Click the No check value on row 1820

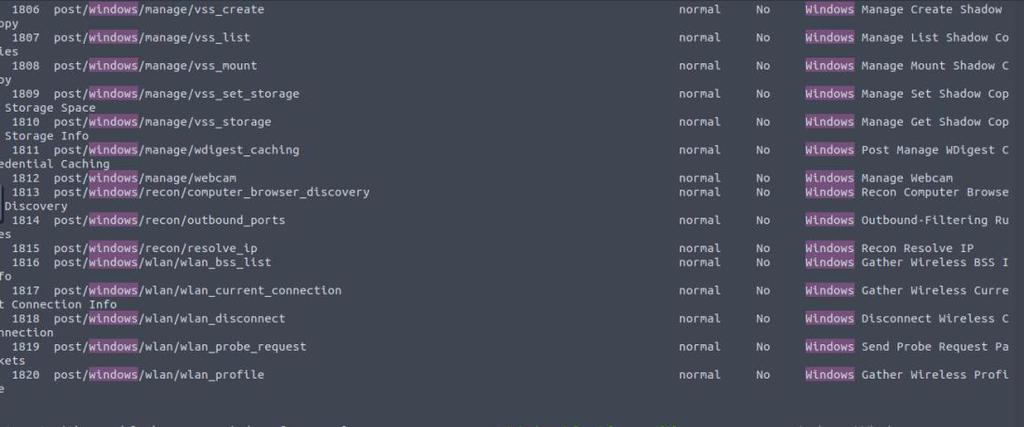(763, 375)
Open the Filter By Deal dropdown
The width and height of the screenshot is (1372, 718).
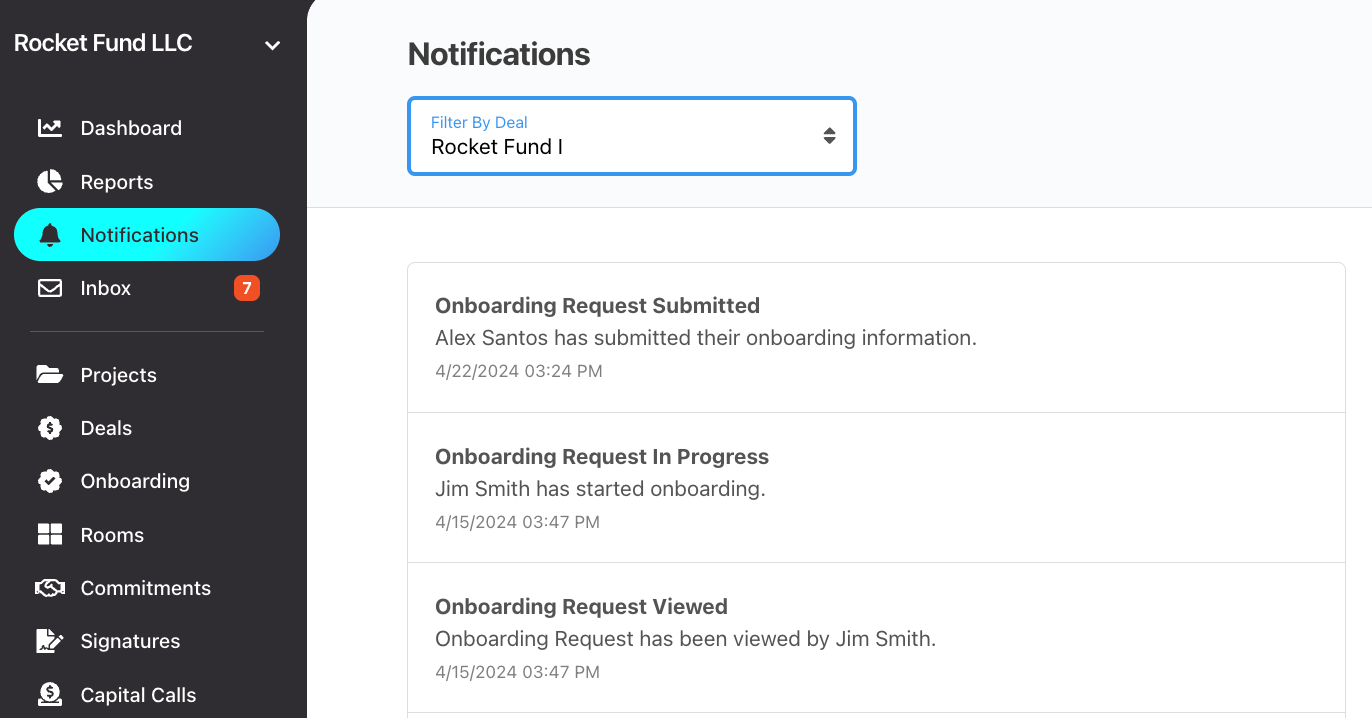point(631,135)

## Exercise:
Set the entries down again exactly. Do not include the images.

## Response area:
Click the No check value on row 1820

(763, 375)
Open the Filter By Deal dropdown
The width and height of the screenshot is (1372, 718).
point(631,135)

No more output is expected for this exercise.